* _КОРОТКОЕ ЗАДАНИЕ A_
Изложите текст о динамическом повествовании в двух предложениях.

:: ТЕКСТ ДЛЯ ЧТЕНИЯ ::

Динамическое повествование

  • Самородок
  • Опубликовано на Дзен
Динамическое повествование

Динамическое повествование


Хорошо, когда книга полна событий: интриги, предательства, погони, убийства. Но как быть с лирическими отступлениями, описаниями, экспозицией и прочими унылыми авторскими вставками? Есть ли способ их разнообразит так, чтобы следить за текстом было интересней, чем за сюжетом?

Об этом наш материал.

Немного теории.

Прежде чем приступить к «улучшению» своих нетленок, нужно различить два уровня, на которых разворачивается динамика текста:

  • Уровень событий (то, о чем автор говорит)
  • Уровень формы (то, как автор говорит)

Если о насыщенности сюжета написано достаточно, то о динамике языка начинающие писатели знают чуть менее чем ничего.

Мы говорить будем только о втором уровне, о форме.

Следующий шаг – определить понятия, чтобы не путаться, и введение нескольких исходных посылок.

  1. Текст (сама книга) – есть речь, эта речь кому-то принадлежит, даже если это лицо никак не определено.
  2. Лицо, которому принадлежит речь – есть рассказчик. Рассказчик – тот, кто рассказывает историю.
  3. Автор не есть рассказчик, автор один, в то время как рассказчиков в книге может быть несколько
  4. Автор может чередовать, соединять и разъединять голоса рассказчиков посредством грамматических и синтаксических конструкций.

Традиционное повествование от 3-го лица (как в «Пиковой даме») предполагает:

  1. Единство рассказчика (рассказчик в тексте один)
  2. Совпадение автора и рассказчика (голос рассказчика нейтрален, объективен, лишен избыточной оценочности)
  3. Рассказчик никак не представлен внутри текста, он находится за его пределами, вне времени и пространства (он знает, что думают герои, что чувствуют, он не стеснен физическим телом живого человека; рассказчик = всевидящее око)
  4. Текст достоверен – (все что в нем написано есть правда для мира внутри текста; данное свойство вытекает из предыдущих пунктов.)

Традиционное повествование от 1-го лица (как в «Капитанской дочке») предполагает:

  1. Совпадение рассказчика с персонажем. Рассказчик и есть герой истории (главный герой!)
  2. Единство рассказчика (рассказчик, от лица которого ведется история, один, он не меняется по ходу текста)
  3. Частичная ограниченность рассказчика (несмотря на то, что рассказчик есть персонаж собственной истории, он может знать чуточку больше, чем может знать его персонаж; к примеру, он может знать, чем закончится история)
  4. Текст достоверен – (все что говорит рассказчик – правда)

С эпохой модерна все эти скучные ограничения и привычки старых отцов нашли почетное место на свалке. Все чаще и чаще авторы нарушали правила, играли с фигурами рассказчика, автора и персонажей; меняли их местами, творили черт знает что.

Достоевский, вместо того, чтобы определиться от какого лица писать текст, зачем-то вводит в роман «писаря», который выступает свидетелем событий (как в традиции письма от 1-го лица), но сам «писарь» в событиях не учувствует, лишь достоверно их передает (как в традиции от 3-го лица) («Братья Карамазовы»).

:::
:: ПОКАЗАННЫЕ ЗАПИСИ ::

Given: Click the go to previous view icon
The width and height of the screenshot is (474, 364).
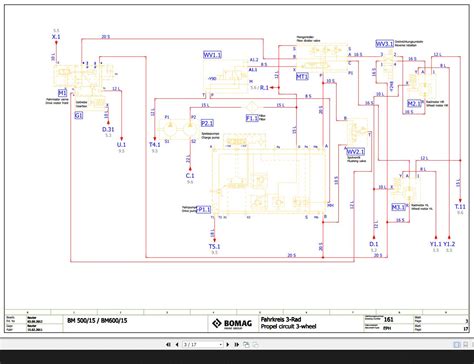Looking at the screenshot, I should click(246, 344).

:::
:: ПОКАЗАННЫЕ ЗАПИСИ ::

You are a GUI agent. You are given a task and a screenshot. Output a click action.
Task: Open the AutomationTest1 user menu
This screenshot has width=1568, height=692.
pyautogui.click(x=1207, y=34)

:::

* _КОРОТКОЕ ЗАДАНИЕ B_
Перепишите из записей отрезок от строки, содержащей «Given: Click the go to previous view icon», до строки, содержащей «Looking at the», включая обе эти строки. Изображения в ответ не включайте.

* _РАЗОБРАННЫЙ ОТВЕТ A_
Текст различает два уровня динамики, уровень событий и уровень формы, и говорит только о форме, определяя речь, рассказчика и автора. Он перечисляет признаки традиционного повествования от 3-го и от 1-го лица и отмечает, что в эпоху модерна авторы стали нарушать эти правила, как Достоевский, который ввел в «Братьях Карамазовых» «писаря»-свидетеля.

* _РАЗОБРАННЫЙ ОТВЕТ B_
Given: Click the go to previous view icon
The width and height of the screenshot is (474, 364).
Looking at the screenshot, I should click(246, 344).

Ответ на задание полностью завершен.